Adoptions can be a very rewarding area of law to practice. There are a few things that someone who is looking into an adoption proceeding needs to know. First off, the Probate Courts of Alabama have original jurisdiction over adoption proceedings brought within the state. This being said, if the termination of a natural parents rights becomes an issue due to a lack of consent or an inability to consent, then the Juvenile Court with proper authority will assume jurisdiction of the matter the determine the issue (Ala. Code § 26-10A-3).The Juvenile Court does not have the authority to grant an adoption (Ex Parte C.L.C, 897 So.2d 234 (Ala 2004)).
Any adult person can adopt a minor child in Alabama. This being said, if a married couple wishes to adopt a child, or adult for that matter, husband and wife must both consent to the adoption proceeding (Ala. Code. § 26-10A-5(a)). The Department of Human Resources (DHR) cannot prevent an adoption of a child solely because the petitioner in unmarried or because they are a certain age. Adult adoptions are permitted in the State of Alabama and that statute is codified in Alabama Code § 26-10A-6.
A petition for adoption requires that certain individuals consent to the adoption or make certain relinquishments to DHR or a licensed child placement agency for adoption in specific situations provided for by Alabama Code. § 26-10A-7. This is usually the biological parents or foster family of the child. The petition for adoption must also be consented to by the agency or department to which a minor child has been relinquished or whose custody the minor child has been in, unless the court finds that the adoption is in the best interest of the child even though the agency unreasonably withholds consent (Ala. Code. § 26-10A-7(4)).
Furthermore, the adoptive parents and the parent or parents surrendering the child for adoption cannot pay or receive money for giving up custody of the child or for taking in the child. The first conviction for violating this rule is a class A misdemeanor but subsequent convictions are punishable as class C felonies (Ala. Code. § 26-10A-23).

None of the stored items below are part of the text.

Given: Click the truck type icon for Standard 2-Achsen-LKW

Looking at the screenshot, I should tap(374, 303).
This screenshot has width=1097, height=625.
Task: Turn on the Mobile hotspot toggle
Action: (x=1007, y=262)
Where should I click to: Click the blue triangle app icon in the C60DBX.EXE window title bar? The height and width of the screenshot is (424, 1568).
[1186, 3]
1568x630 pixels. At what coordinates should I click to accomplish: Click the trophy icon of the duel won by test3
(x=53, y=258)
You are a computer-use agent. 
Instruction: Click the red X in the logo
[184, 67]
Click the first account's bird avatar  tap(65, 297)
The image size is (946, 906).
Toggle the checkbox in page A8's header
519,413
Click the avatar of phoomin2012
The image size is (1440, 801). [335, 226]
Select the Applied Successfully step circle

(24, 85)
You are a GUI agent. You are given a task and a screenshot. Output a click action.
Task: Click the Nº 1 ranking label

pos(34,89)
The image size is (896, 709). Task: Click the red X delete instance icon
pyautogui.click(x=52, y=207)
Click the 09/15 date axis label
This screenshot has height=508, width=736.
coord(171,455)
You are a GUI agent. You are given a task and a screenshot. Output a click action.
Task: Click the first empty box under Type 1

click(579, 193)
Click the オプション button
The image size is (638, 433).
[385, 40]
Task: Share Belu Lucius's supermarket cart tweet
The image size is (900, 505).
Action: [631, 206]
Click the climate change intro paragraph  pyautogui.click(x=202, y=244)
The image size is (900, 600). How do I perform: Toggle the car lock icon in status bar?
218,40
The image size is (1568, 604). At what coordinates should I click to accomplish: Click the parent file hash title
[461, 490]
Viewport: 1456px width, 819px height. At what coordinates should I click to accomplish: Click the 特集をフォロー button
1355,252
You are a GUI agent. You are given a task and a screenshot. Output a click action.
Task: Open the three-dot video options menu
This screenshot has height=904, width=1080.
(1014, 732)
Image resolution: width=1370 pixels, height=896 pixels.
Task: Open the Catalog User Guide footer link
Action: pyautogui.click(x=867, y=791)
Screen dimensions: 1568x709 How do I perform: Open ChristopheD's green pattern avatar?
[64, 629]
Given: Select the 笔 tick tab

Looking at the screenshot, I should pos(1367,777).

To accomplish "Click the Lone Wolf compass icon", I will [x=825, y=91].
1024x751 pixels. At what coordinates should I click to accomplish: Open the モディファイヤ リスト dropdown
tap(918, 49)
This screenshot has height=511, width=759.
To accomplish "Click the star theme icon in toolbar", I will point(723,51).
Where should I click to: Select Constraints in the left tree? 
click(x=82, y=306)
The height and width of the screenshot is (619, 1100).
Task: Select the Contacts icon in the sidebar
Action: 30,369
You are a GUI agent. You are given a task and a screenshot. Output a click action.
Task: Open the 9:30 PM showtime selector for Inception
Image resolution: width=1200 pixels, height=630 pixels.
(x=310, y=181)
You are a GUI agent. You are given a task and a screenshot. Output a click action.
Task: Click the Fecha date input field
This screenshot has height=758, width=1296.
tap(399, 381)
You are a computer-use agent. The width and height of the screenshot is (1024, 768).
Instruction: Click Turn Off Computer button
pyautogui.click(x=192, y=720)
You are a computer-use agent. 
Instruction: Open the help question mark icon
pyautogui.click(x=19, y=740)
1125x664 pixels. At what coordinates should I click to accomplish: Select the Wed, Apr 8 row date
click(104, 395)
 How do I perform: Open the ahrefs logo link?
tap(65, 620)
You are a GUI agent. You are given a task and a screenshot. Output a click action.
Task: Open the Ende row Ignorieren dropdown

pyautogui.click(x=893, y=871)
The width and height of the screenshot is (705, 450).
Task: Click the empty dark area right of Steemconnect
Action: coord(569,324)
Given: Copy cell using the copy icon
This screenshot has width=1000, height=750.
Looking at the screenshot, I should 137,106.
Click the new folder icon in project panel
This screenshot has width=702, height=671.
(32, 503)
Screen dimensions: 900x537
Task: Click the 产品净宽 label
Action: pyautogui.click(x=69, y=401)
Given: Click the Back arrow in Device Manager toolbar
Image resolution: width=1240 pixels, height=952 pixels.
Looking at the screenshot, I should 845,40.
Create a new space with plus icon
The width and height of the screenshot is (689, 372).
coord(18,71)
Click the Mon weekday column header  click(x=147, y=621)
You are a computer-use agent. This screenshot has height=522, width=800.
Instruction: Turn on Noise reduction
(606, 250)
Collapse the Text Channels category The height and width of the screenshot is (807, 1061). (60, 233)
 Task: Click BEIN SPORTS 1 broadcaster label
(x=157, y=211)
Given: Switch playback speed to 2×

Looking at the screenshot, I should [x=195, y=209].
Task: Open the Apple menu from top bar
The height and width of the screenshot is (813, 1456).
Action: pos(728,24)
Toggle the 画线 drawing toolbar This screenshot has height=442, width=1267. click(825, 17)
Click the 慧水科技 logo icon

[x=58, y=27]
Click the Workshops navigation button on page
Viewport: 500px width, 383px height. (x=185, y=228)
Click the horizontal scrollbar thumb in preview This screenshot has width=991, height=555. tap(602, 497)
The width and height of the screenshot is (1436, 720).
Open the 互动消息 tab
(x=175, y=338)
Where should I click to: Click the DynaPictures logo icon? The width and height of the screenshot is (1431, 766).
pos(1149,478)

Any person not authorized to place a child or adoption who does can be convicted of a class A misdemeanor, and any subsequent conviction for the same crime can be punished as a class C felony. “Baby selling” for purposes of adoption is criminal in Alabama. Is it a class A misdemeanor for a person or agency to offer parents to pay money for their consenting to or cooperating in an adoption. Actual payment for this constitutes a class C felony.